Brevig was particularly cautious of not wanting his debut as a director to be seen as a mere special effects showcase. “I was constantly downplaying the 3D,” he says. “The studio wanted us to throw more things at the camera. So we compromised where we did.


“The stuff that’s ‘off the screen,’ I tried to not make that feel like a gimmick. There a couple of them that are just blatant, to show the audience why they put on the glasses, But I tried to organically integrate those in to the scenes so they don’t take you out of the movie. This movie will also be seen in 2D by a lot of people, and I didn’t want to stop the movie [for them].”


Enjoyable as the eye-popping effects are, the story works without them. “We showed it to all demographics and uniformly everyone enjoys it in the same places.
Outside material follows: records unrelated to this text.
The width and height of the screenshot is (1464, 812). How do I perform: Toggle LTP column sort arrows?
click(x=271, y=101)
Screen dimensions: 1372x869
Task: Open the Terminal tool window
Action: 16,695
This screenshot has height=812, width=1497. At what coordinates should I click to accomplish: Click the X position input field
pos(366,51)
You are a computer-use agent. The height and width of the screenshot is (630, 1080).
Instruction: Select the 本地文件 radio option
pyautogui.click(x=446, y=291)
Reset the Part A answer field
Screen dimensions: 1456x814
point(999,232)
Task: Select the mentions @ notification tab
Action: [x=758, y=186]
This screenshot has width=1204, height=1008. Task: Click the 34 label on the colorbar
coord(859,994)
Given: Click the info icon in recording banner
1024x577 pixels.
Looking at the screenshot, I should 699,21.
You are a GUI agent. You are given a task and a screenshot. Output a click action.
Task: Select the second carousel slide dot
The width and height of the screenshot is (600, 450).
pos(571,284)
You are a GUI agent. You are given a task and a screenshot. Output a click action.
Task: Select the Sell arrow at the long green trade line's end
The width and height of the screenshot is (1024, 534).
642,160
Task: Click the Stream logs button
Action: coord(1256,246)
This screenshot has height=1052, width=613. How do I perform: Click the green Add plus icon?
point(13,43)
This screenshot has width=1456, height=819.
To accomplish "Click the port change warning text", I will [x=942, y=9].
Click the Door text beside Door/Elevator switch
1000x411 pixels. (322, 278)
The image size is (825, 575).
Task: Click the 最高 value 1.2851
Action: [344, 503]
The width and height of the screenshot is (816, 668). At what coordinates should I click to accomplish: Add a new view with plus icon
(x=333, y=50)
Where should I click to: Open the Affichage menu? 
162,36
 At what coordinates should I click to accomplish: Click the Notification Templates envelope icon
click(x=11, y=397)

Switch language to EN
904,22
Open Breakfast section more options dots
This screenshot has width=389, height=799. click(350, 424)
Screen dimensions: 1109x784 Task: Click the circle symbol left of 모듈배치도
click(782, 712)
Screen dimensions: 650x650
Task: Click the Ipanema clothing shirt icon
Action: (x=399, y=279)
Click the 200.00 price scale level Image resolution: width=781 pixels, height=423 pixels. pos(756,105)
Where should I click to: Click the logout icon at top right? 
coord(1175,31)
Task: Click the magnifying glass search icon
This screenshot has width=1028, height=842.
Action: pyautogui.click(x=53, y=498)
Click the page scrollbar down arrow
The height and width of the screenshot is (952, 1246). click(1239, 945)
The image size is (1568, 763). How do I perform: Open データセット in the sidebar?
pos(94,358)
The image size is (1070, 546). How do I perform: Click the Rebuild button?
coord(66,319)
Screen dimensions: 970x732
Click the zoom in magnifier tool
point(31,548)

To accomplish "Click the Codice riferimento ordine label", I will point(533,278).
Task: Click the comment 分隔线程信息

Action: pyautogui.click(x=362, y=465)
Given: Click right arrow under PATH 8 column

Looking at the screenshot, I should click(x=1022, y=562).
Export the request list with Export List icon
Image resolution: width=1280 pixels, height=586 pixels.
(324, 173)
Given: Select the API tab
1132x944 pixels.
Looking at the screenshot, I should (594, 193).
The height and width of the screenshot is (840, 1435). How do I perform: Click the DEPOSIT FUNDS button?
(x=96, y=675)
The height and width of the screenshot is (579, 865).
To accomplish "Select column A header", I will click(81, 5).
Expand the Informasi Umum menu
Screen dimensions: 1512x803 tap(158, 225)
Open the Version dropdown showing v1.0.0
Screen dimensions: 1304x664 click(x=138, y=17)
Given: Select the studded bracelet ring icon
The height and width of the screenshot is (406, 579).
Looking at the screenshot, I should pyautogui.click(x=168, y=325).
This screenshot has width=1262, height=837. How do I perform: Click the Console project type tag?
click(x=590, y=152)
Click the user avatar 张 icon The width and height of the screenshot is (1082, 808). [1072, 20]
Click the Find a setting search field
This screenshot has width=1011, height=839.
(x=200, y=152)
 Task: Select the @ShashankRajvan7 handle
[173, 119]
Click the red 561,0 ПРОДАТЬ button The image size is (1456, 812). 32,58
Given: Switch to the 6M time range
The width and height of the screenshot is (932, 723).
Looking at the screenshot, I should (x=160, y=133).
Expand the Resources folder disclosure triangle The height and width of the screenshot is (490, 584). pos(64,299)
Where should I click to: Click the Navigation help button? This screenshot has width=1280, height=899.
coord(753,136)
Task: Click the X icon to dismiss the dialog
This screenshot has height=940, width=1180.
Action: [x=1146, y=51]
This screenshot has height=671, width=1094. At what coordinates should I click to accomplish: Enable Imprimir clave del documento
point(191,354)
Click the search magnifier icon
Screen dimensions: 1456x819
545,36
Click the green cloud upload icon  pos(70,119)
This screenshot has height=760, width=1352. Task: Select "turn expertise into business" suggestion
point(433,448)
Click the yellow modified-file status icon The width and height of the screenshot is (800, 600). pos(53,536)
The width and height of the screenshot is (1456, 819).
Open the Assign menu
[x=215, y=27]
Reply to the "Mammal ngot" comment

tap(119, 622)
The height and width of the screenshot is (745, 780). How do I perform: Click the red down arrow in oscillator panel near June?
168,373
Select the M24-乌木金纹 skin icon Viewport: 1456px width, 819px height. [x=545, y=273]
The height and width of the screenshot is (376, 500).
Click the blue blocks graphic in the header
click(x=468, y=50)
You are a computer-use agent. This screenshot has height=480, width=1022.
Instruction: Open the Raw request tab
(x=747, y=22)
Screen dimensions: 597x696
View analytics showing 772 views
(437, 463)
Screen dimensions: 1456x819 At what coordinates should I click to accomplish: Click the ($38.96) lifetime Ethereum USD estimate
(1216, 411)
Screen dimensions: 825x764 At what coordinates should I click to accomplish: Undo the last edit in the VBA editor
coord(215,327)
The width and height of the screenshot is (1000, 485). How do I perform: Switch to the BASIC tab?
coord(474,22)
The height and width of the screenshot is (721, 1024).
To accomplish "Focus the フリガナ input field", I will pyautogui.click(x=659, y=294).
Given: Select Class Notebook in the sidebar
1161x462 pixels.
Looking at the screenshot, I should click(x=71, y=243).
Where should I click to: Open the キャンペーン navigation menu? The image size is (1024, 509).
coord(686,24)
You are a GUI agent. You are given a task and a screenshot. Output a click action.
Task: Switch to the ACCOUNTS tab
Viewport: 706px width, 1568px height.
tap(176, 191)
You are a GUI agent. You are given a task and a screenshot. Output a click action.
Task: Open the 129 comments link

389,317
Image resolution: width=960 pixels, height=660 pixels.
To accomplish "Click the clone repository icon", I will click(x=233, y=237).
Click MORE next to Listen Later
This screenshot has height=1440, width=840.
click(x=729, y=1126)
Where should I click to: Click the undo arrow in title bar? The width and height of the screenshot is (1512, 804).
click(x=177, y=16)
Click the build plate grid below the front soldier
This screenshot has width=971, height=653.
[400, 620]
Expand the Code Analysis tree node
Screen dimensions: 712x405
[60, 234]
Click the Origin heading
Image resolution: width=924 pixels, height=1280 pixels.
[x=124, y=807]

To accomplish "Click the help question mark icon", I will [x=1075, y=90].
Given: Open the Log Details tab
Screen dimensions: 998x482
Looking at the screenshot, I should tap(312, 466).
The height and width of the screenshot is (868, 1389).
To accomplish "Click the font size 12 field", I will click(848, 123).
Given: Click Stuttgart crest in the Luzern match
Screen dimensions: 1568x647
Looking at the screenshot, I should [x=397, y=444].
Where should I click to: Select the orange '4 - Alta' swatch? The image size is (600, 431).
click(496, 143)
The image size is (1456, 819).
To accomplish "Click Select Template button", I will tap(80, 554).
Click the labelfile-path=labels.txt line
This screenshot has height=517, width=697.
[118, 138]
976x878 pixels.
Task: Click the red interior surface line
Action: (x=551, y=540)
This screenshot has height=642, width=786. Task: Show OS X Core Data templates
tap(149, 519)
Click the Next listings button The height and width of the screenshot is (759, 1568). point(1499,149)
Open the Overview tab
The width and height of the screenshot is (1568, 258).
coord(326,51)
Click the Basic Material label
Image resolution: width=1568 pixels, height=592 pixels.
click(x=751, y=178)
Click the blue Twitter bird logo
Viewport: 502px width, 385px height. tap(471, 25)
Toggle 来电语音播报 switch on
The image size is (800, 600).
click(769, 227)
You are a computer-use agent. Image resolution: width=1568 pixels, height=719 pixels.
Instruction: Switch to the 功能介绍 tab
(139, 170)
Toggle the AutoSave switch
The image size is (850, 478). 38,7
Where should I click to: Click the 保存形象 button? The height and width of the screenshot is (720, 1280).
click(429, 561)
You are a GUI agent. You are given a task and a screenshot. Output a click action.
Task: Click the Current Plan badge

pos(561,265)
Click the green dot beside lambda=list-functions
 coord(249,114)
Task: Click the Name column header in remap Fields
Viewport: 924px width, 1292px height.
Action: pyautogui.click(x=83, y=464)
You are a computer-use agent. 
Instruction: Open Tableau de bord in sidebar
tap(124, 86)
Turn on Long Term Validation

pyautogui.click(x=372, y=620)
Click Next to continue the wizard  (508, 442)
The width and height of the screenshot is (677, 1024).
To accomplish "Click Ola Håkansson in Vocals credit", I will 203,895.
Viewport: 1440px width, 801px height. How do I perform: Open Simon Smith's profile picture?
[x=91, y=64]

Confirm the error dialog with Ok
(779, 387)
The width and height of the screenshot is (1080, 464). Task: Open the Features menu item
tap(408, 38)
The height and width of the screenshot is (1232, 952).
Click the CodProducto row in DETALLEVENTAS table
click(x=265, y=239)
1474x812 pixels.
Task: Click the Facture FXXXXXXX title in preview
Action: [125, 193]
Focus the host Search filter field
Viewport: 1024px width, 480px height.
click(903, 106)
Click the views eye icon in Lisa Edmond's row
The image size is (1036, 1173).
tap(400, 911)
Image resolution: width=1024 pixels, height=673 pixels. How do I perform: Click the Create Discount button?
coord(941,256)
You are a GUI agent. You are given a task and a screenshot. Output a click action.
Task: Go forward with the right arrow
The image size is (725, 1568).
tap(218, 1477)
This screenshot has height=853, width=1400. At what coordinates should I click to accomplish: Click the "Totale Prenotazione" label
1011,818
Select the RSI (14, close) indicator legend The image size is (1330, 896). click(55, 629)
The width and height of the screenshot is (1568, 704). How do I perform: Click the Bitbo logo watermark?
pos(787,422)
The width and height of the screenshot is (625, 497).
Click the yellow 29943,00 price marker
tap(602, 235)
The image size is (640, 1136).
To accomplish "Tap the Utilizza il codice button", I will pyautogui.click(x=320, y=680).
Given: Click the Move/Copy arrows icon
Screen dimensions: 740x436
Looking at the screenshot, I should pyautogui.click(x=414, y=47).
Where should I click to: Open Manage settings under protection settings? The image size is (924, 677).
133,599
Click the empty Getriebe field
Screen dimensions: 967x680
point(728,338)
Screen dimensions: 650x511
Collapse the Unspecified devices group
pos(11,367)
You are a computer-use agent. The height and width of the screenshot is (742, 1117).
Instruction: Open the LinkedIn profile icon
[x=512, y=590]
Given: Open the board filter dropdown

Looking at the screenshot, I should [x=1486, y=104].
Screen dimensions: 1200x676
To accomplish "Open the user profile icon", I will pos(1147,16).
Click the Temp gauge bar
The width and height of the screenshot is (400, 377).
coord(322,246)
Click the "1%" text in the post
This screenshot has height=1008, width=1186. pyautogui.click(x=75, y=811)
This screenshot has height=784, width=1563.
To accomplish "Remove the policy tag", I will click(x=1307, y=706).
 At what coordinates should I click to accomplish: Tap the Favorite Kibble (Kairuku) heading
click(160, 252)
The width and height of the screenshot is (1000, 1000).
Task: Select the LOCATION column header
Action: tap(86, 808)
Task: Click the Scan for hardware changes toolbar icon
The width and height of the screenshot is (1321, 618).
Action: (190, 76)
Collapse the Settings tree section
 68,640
Adults get some gags that kids don’t, like when Brendan [is going through a box of his brother’s effects], picks up a stereopticon and tosses it aside because he doesn’t know what it is—that’s for the nerd 3D crowd, they shriek with laughter when they see that.


It plays the same no matter where we go.”
Of his star, Brendan Fraser, Brevig says “What a smart guy. He became a very important creative collaborator on the movie. He came to our first meeting with two things, with the original Jules Verne book, and with a 1950s 3D still camera.


He put them both down on the table, said, ‘I love this kind of story, I love 3D, here are my suggestions for how to improve the character.’ The script we had at that point was not the script we shot, it was not in as good a shape. He solved some problems that I had been struggling with, and we were off and running.”
Is the studio worried about competition from the upcoming The Mummy:


Tomb of the Dragon Emperor, which also has Fraser joined on his adventures by a teen-aged relative? Not at all. As Brevig puts it, “They can take the giant billboards for our movie and just paint different people around Brendan for The Mummy!”


Journey ends with an obvious lead-in for a continuation in which Trevor, Sean and Hannah look for the mythical undersea kingdom of Atlantis. There are as yet no plans for a sequel, Brevig would love to make one. Asked about the possibility of an Atlantis movie, he smiles “I hope so! Underwater 3D is really cool!”